Crayton instead bases his argument solely on the allegation that the court's interruption of his cross-examination of M.P. indicates that the judge was not "neutral and detached." This complaint implicates matters within the trial court's discretion afforded to it by rule 611, i.e., the regulation of testimony, processing of evidence, and general conduct of trial. See Avilez v. State, 333 S.W.3d 661, 674 (Tex. App.—Houston [1st Dist.] 2010, pet. ref'd).

We have reviewed the entire record. Throughout the revocation hearing, the trial court exercised the kind of control contemplated by rule 611. In this case, Crayton had already established that M.P. was still in love with him and maintained a romantic relationship with him even after he had inappropriately touched her daughter. Further evidence that M.P. continued to have sexual relations with Crayton would not materially further Crayton's defense and could have resulted in harassment or undue embarrassment of the witness. Therefore, the trial court's sua sponte objection fell within the purview of rule 611, and the court's action did not violate Crayton's due process protections.

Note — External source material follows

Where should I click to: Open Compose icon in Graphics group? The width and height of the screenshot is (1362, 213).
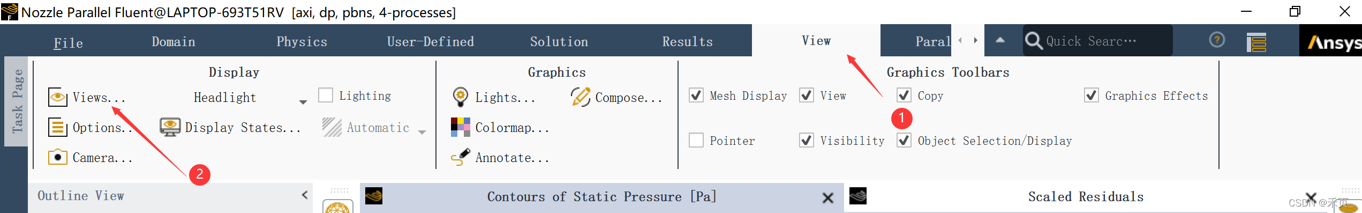point(580,97)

Finally, we note that most matters related to judicial conduct within the broad confines of discretion traditionally afforded to a trial court do not usually implicate constitutional due process protections. See Avilez, 333 S.W.3d at 675 (citing Bracy, 520 U.S. at 904). Indeed, "judicial rulings alone almost never constitute a valid basis for a bias or partiality motion," and a trial court's opinion would not constitute bias unless it derives from "an extrajudicial source [or] reveal[s] such a high degree of favoritism or antagonism as to make fair judgment impossible." Liteky v. United States, 510 U.S. 540, 555-56 (1994).

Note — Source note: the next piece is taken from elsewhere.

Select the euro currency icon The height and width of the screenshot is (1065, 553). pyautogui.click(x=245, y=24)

We conclude that the record does not demonstrate bias or a violation of Crayton's due process rights. We overrule Crayton's sole issue.

III. CONCLUSION

We affirm the judgment of the trial court.

LETICIA HINOJOSA

Justice Do not publish.
TEX. R. APP. P. 47.2(b). Delivered and filed the 21st day of June, 2018.


Summaries of

Crayton v. State

COURT OF APPEALS THIRTEENTH DISTRICT OF TEXAS CORPUS CHRISTI - EDINBURG
Jun 21, 2018
NUMBER 13-17-00601-CR (Tex. App. Jun. 21, 2018)
Case details for

Crayton v. State

Case Details

Full title:DAMIEN EARL CRAYTON, Appellant, v. THE STATE OF TEXAS, Appellee.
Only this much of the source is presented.